Among the lines of the records below, copy those that hold the word "Viewport".

[[ Exercise material open ]]

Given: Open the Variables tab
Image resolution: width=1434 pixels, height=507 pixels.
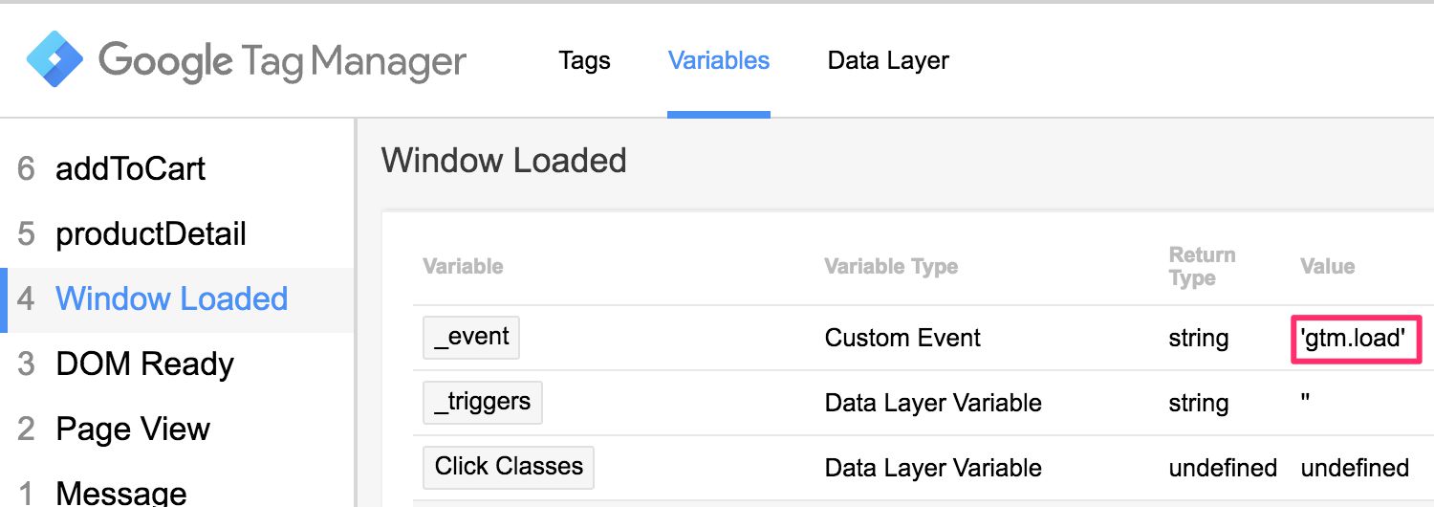Looking at the screenshot, I should 719,60.
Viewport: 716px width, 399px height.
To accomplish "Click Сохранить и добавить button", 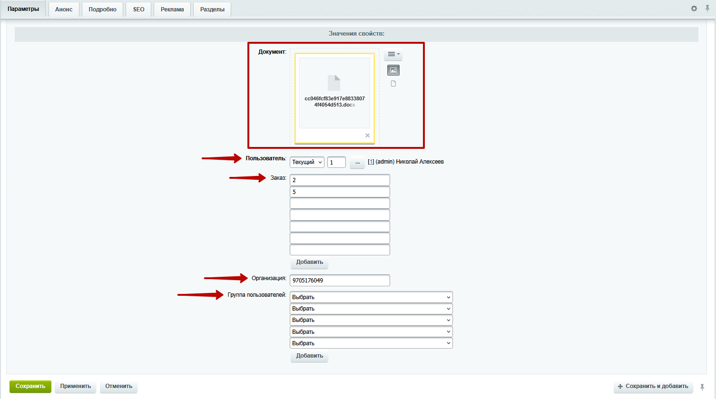I will 653,386.
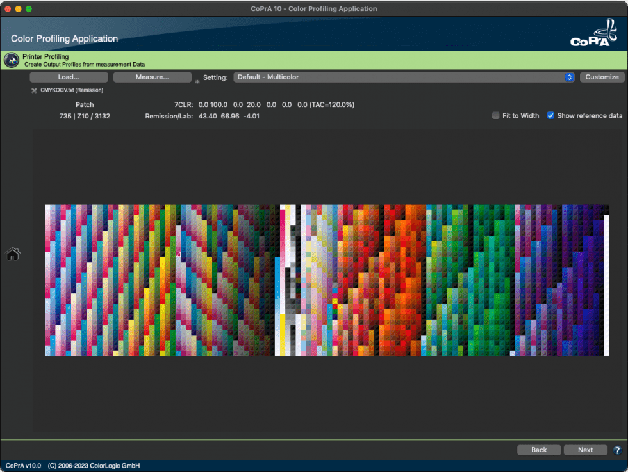Proceed with the Next button

tap(585, 450)
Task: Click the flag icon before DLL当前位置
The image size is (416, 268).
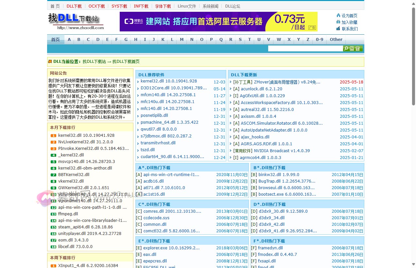Action: pos(50,62)
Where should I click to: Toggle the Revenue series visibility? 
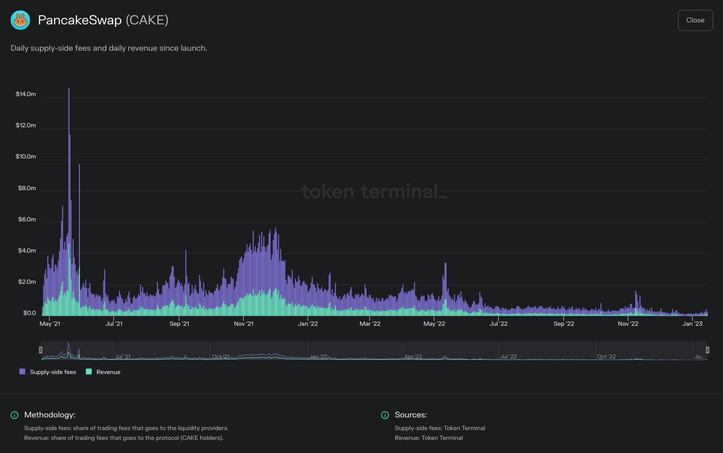coord(103,372)
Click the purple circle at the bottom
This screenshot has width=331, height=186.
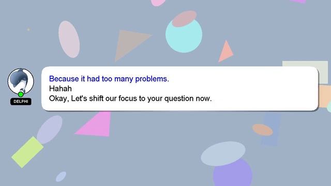[233, 174]
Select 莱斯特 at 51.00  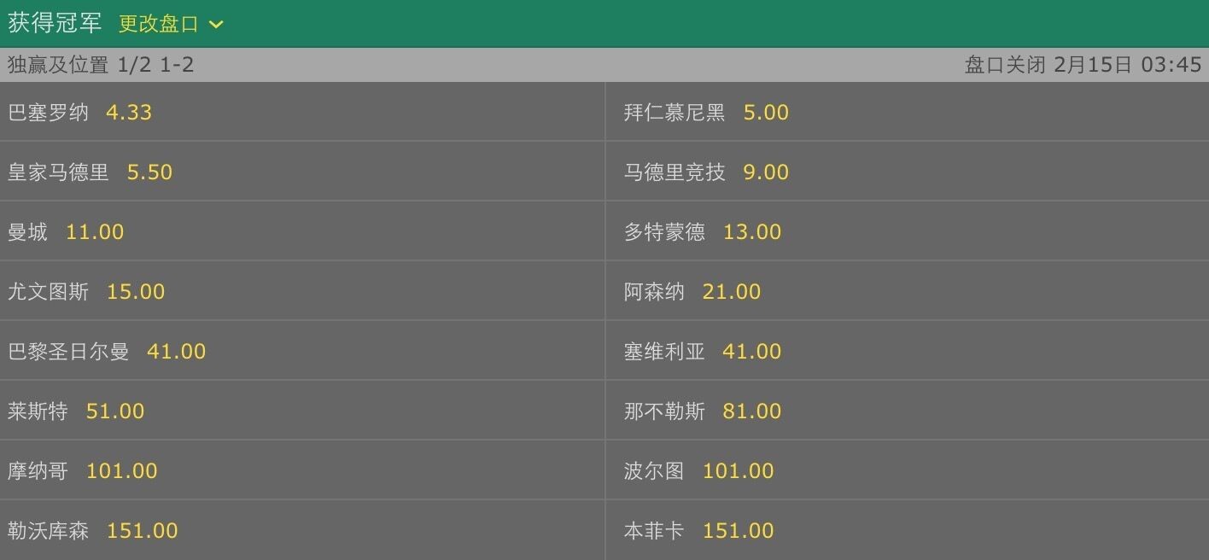coord(302,411)
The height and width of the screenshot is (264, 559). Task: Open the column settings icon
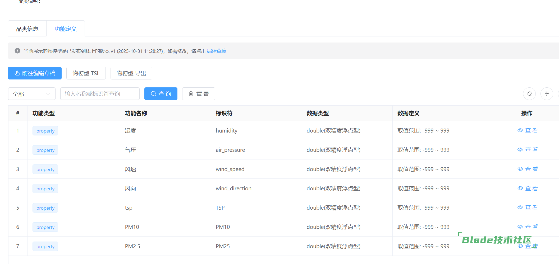tap(547, 94)
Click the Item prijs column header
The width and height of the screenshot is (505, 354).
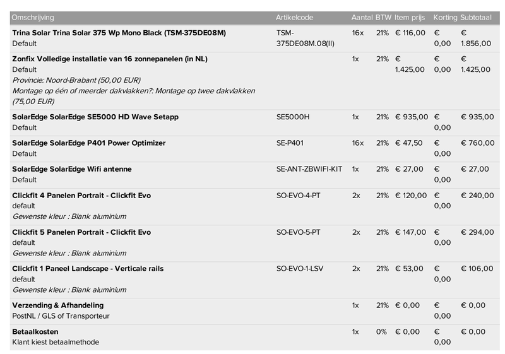(x=411, y=17)
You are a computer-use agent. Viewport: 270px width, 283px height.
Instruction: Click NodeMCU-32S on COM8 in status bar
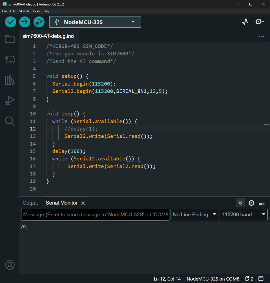tap(213, 279)
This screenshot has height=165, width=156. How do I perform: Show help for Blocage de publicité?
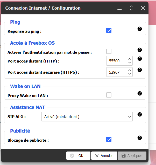(x=140, y=138)
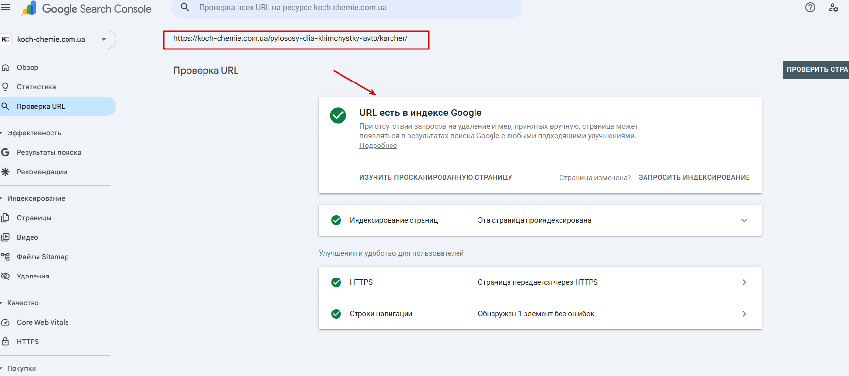Screen dimensions: 849x376
Task: Open the hamburger main menu
Action: (x=5, y=7)
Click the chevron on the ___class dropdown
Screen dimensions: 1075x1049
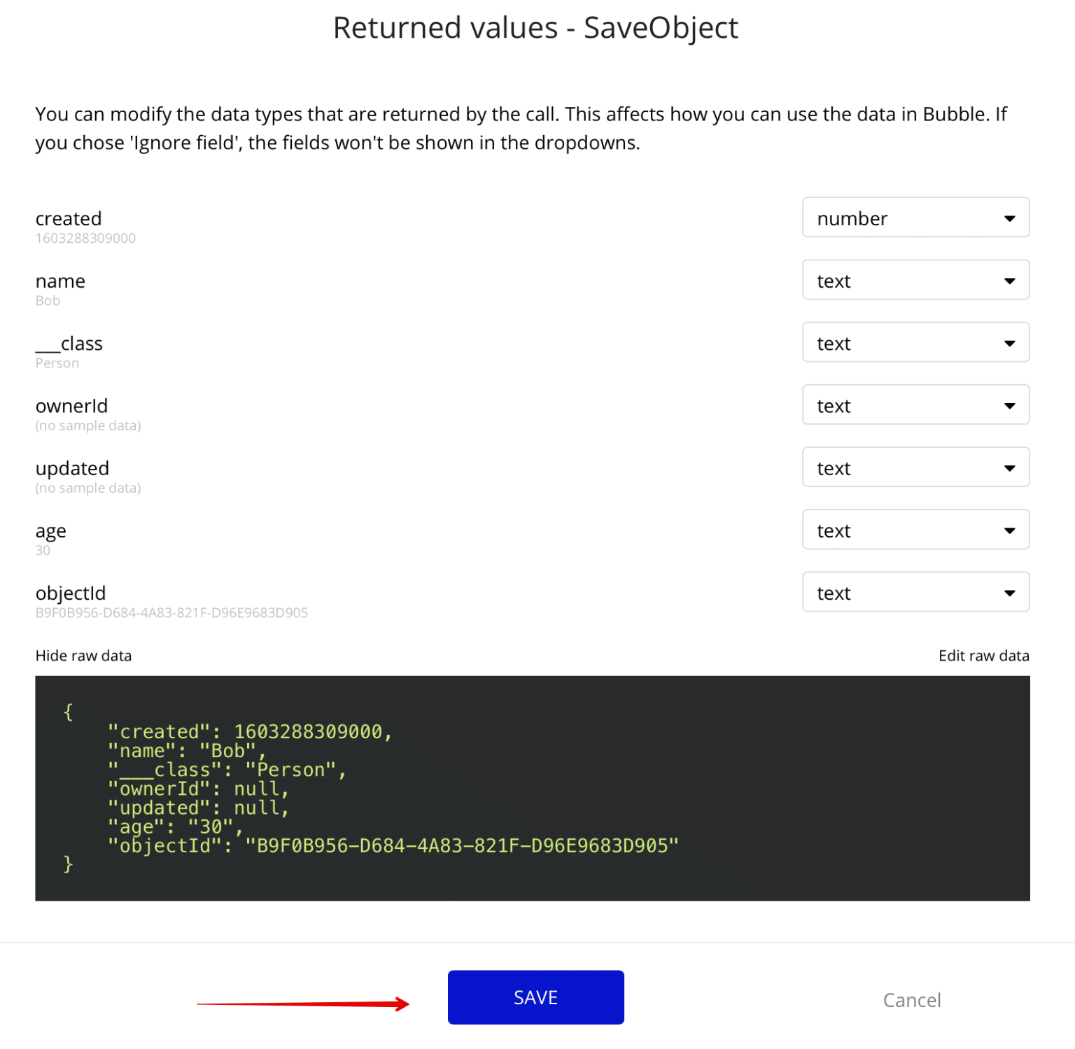(x=1010, y=342)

[[ Exercise material closed ]]

#### Result below
Viewport: 716px width, 399px height.
You are a computer-use agent. Viewport: 270px width, 283px height.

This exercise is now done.